■ WHAT NEEDS TO BE DONE:
Exclude all pictures, then copy each of the records exactly as written.

-=-=-=-=-

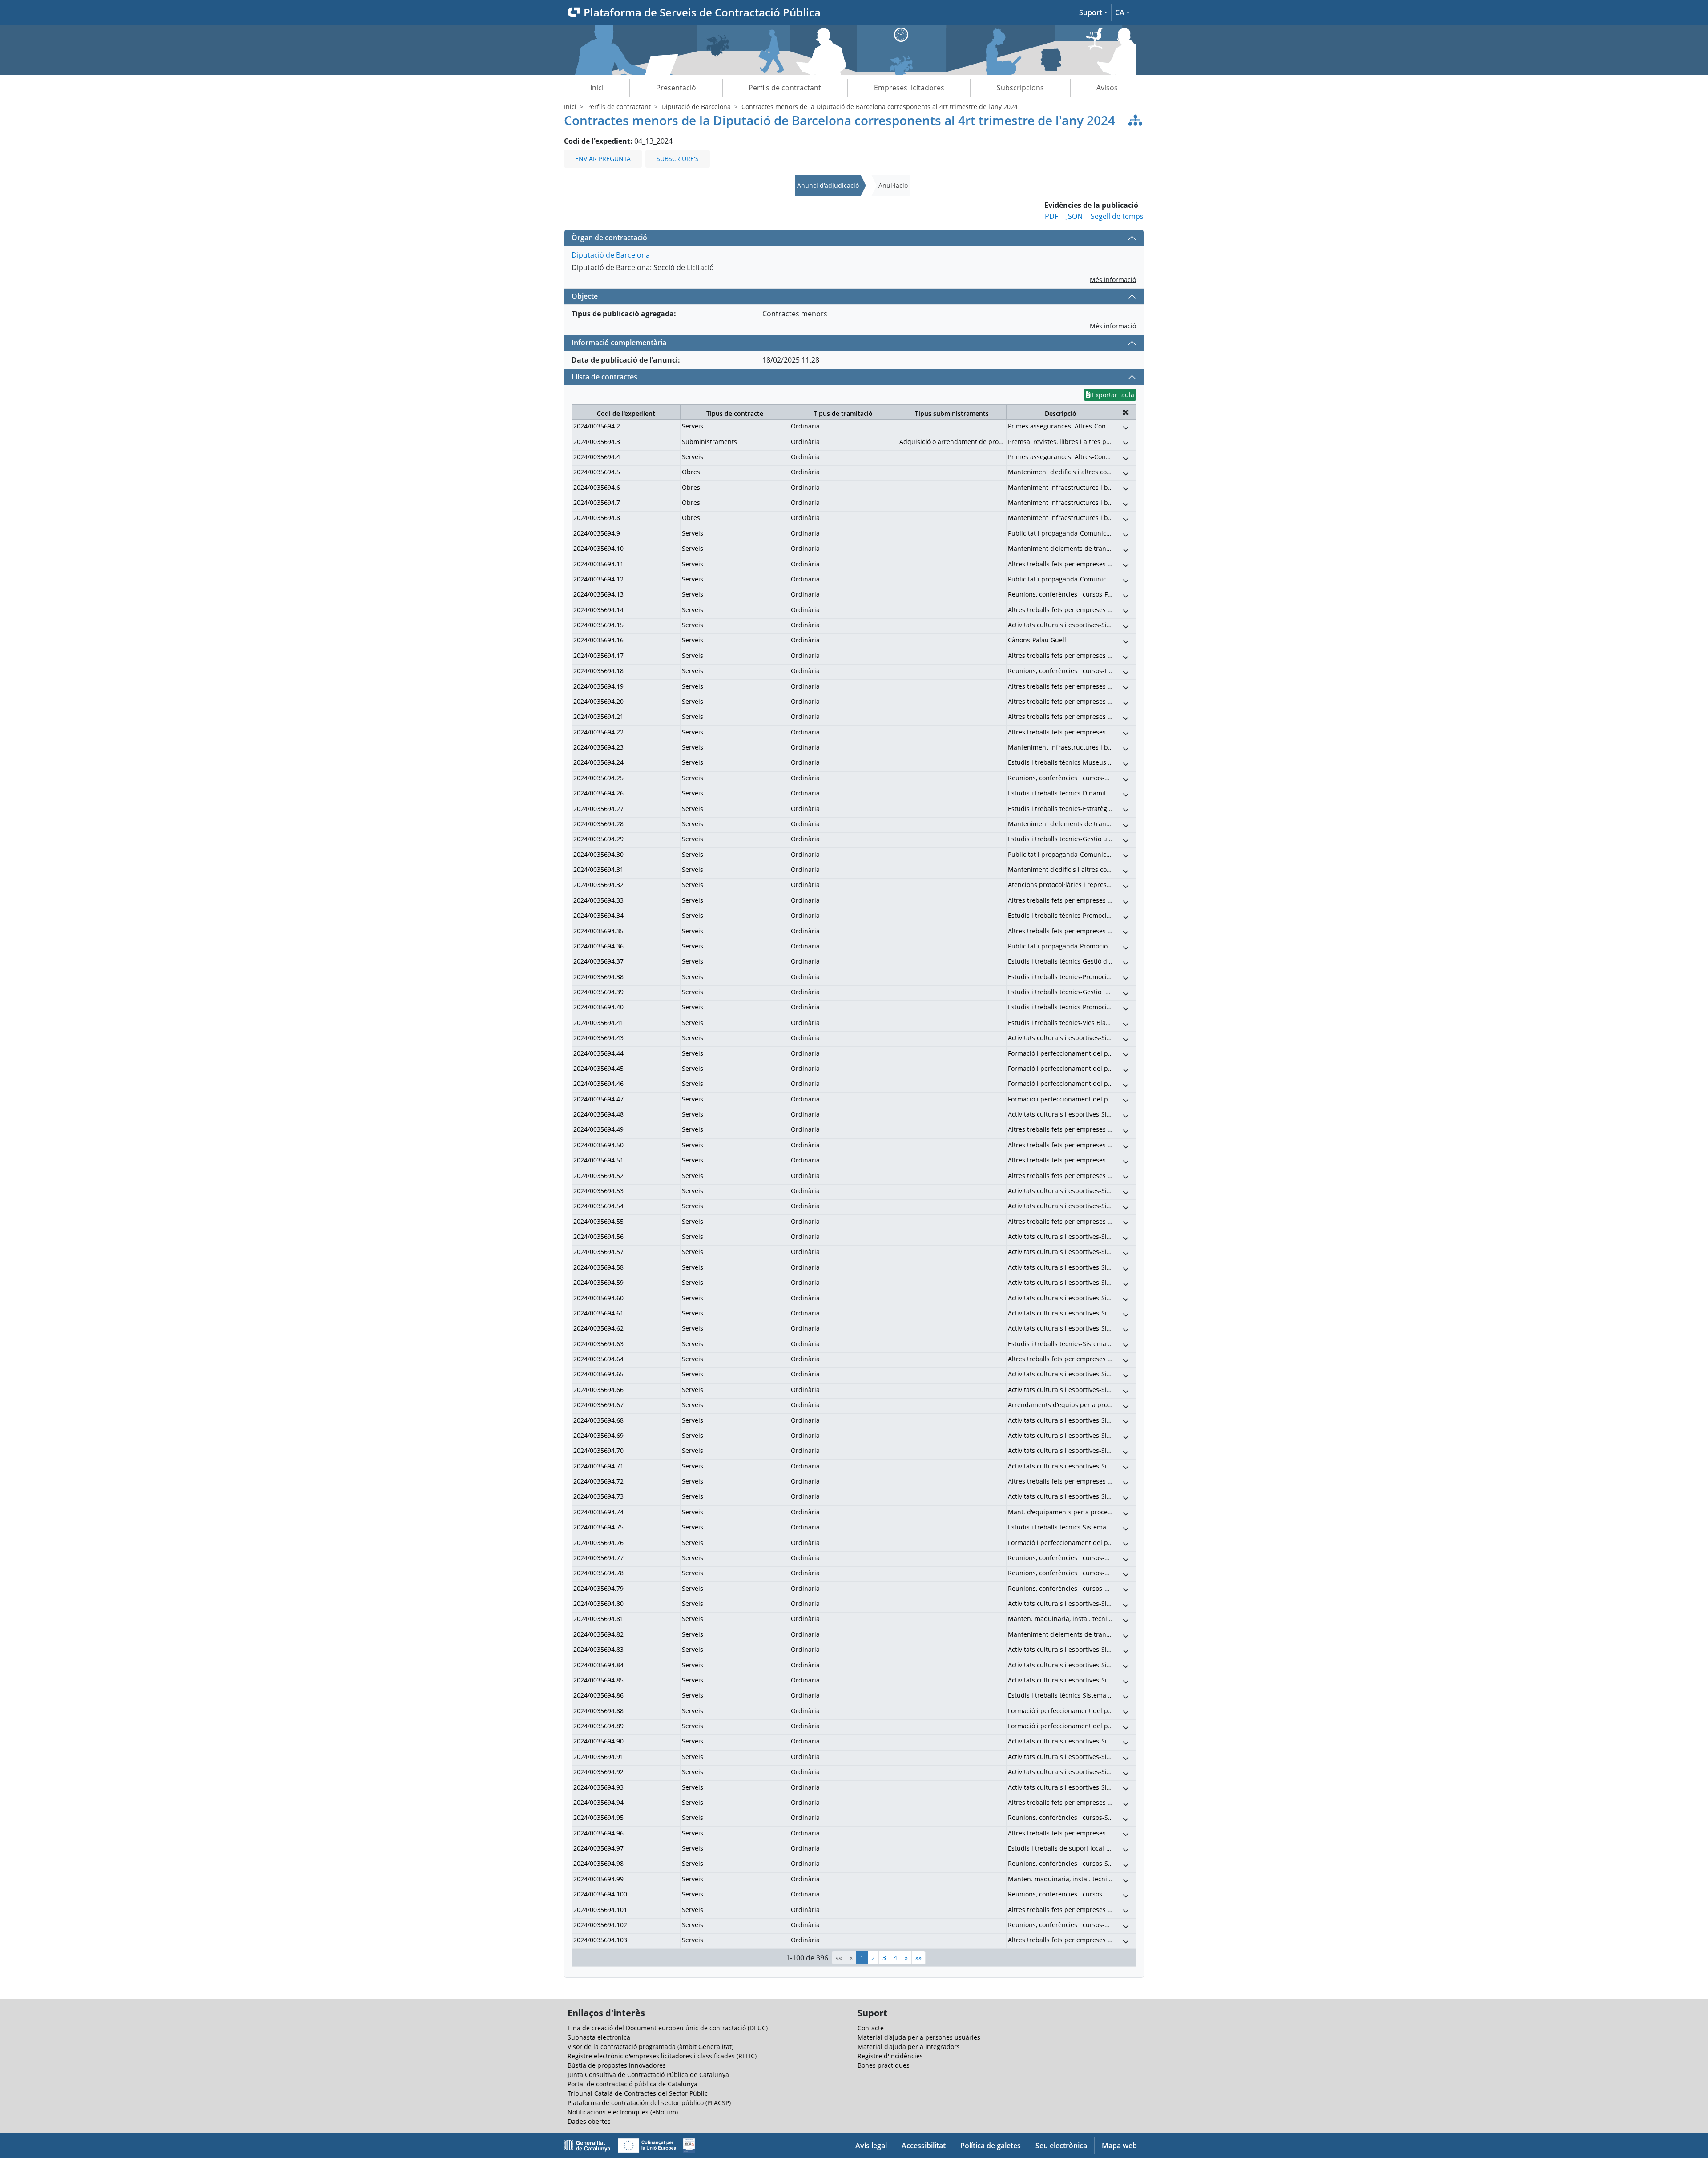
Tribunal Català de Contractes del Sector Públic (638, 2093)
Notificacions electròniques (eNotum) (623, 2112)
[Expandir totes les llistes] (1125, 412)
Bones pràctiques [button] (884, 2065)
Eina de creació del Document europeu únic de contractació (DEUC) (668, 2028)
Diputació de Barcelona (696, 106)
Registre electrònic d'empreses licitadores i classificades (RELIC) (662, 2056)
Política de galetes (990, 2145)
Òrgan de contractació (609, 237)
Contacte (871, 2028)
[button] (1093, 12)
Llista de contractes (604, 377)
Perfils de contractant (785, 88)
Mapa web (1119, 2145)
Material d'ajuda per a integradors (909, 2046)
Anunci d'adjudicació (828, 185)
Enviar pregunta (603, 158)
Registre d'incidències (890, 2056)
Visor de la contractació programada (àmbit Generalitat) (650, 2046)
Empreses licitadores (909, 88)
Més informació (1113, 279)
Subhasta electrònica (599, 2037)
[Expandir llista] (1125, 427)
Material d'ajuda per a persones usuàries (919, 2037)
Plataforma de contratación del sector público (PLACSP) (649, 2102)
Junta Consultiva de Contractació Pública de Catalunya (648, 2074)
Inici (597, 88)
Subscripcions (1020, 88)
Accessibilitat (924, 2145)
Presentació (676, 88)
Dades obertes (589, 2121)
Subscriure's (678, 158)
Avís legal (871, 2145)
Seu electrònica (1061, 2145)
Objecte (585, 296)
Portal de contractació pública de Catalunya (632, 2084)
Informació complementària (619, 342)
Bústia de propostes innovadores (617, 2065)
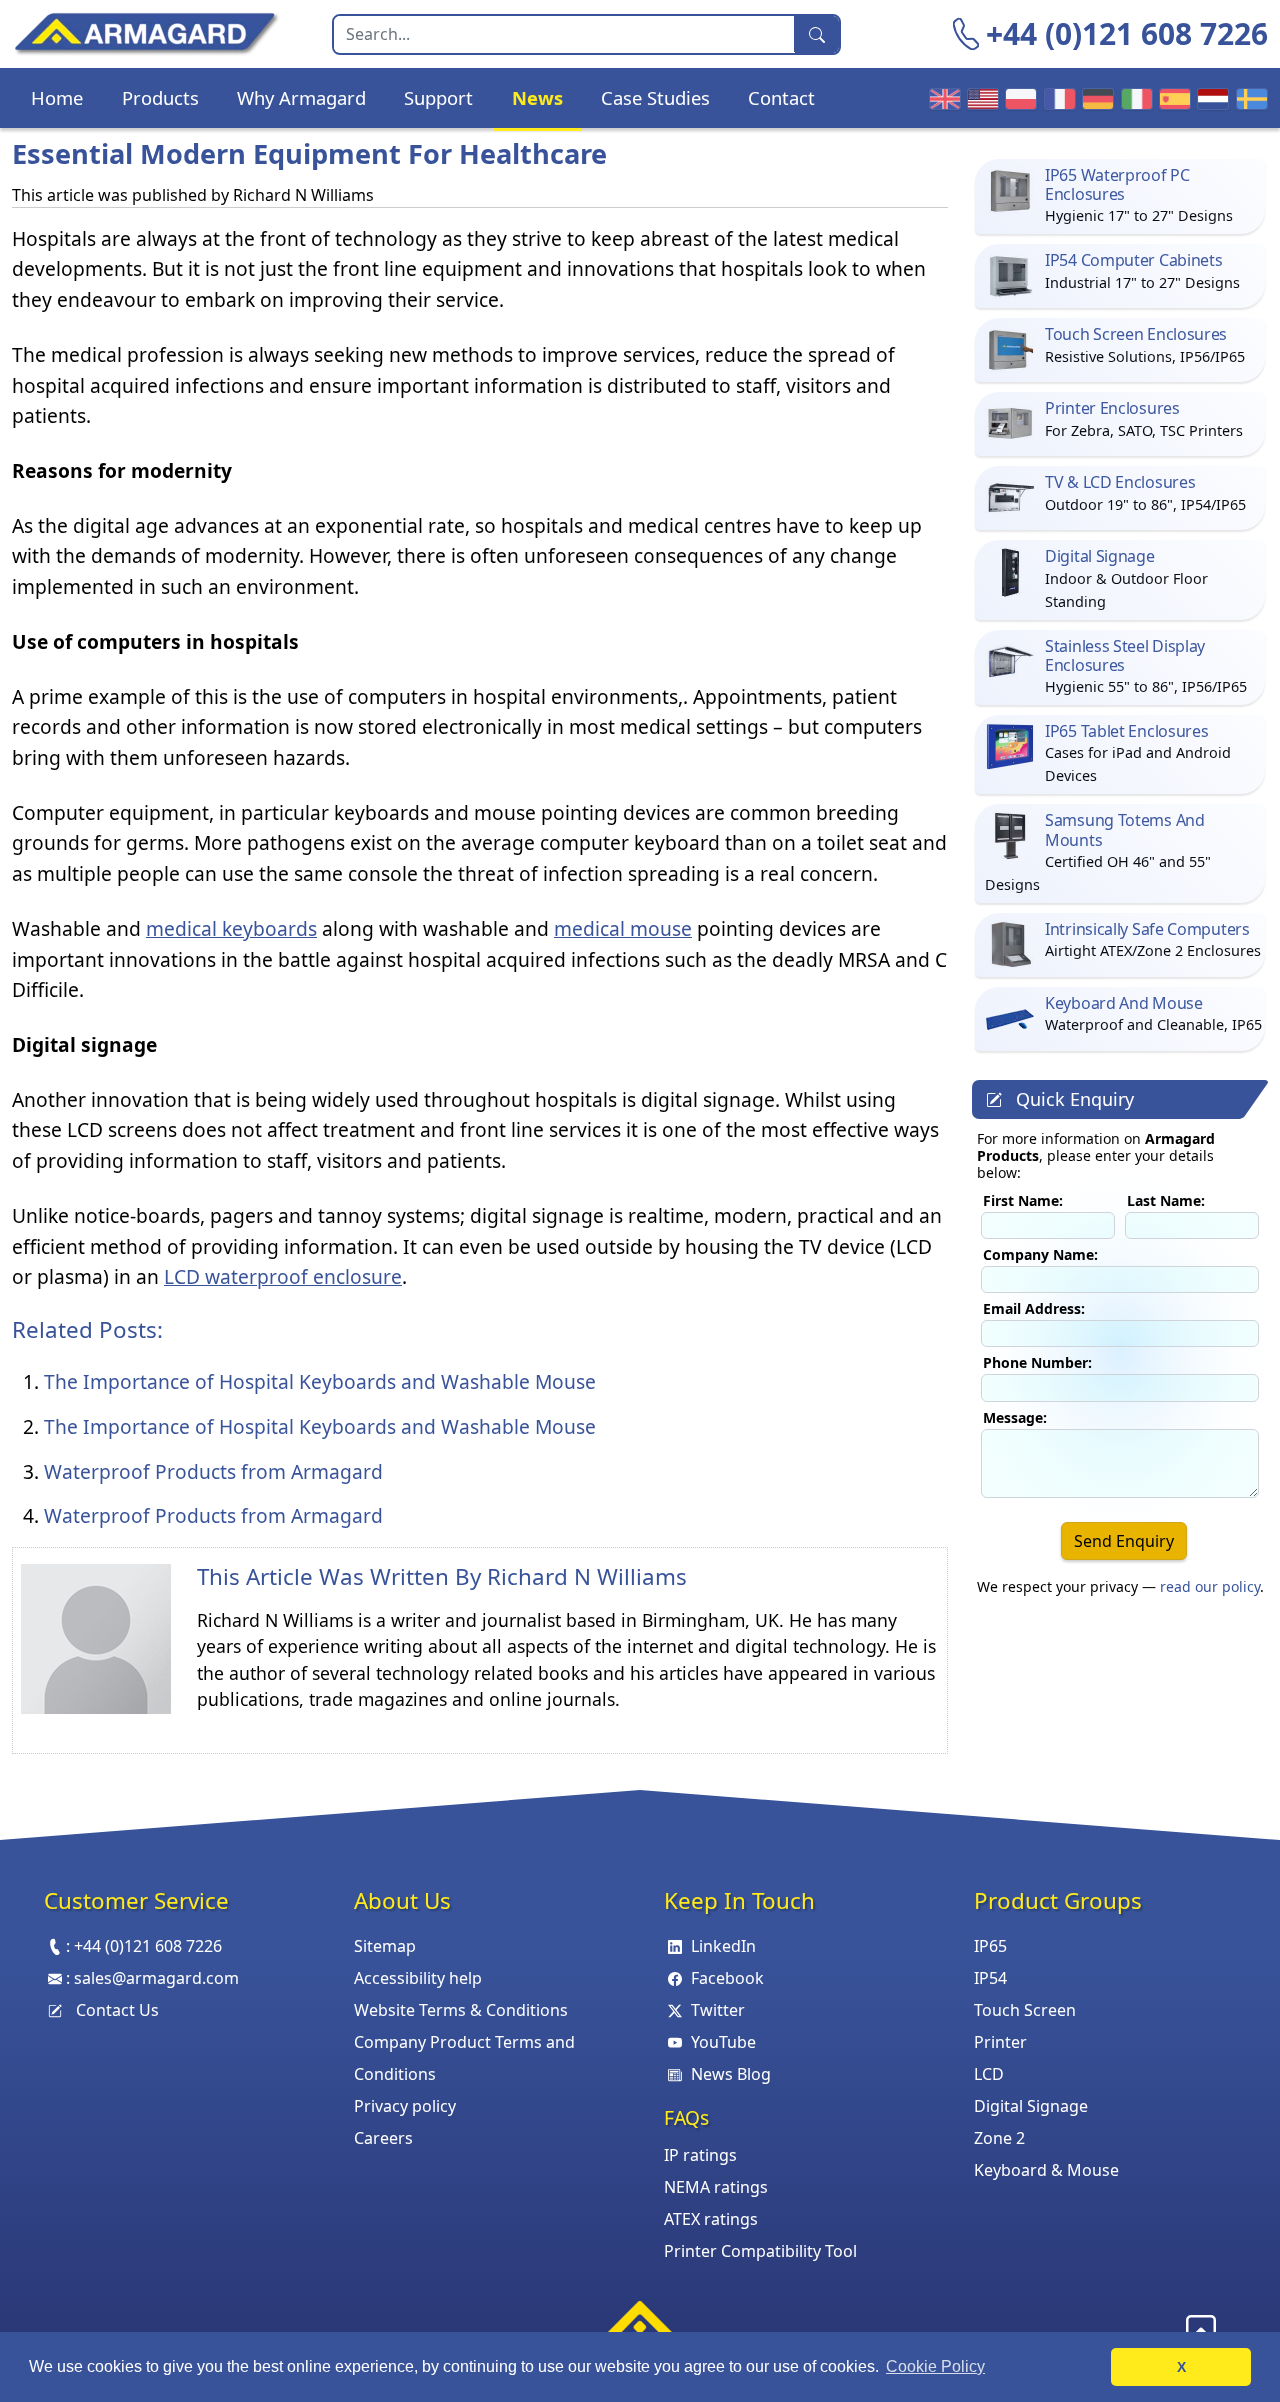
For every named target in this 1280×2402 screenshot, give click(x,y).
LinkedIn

-=-=-=-=-

■ YOUR SOLUTION:
Tribunal Català de Contractes del Sector Públic (638, 2093)
Notificacions electròniques (eNotum) (623, 2112)
[Expandir totes les llistes] (1125, 412)
Bones pràctiques [button] (884, 2065)
Eina de creació del Document europeu únic de contractació (DEUC) (668, 2028)
Diputació de Barcelona (696, 106)
Registre electrònic d'empreses licitadores i classificades (RELIC) (662, 2056)
Política de galetes (990, 2145)
Òrgan de contractació (609, 237)
Contacte (871, 2028)
[button] (1093, 12)
Llista de contractes (604, 377)
Perfils de contractant (785, 88)
Mapa web (1119, 2145)
Material d'ajuda per a integradors (909, 2046)
Anunci d'adjudicació (828, 185)
Enviar pregunta (603, 158)
Registre d'incidències (890, 2056)
Visor de la contractació programada (àmbit Generalitat) (650, 2046)
Empreses licitadores (909, 88)
Més informació (1113, 279)
Subhasta electrònica (599, 2037)
[Expandir llista] (1125, 427)
Material d'ajuda per a persones usuàries (919, 2037)
Plataforma de contratación del sector público (PLACSP) (649, 2102)
Junta Consultiva de Contractació Pública de Catalunya (648, 2074)
Inici (597, 88)
Subscripcions (1020, 88)
Accessibilitat (924, 2145)
Presentació (676, 88)
Dades obertes (589, 2121)
Subscriure's (678, 158)
Avís legal (871, 2145)
Seu electrònica (1061, 2145)
Objecte (585, 296)
Portal de contractació pública de Catalunya (632, 2084)
Informació complementària (619, 342)
Bústia de propostes innovadores (617, 2065)
For every named target in this 1280×2402 screenshot, give click(x,y).
LinkedIn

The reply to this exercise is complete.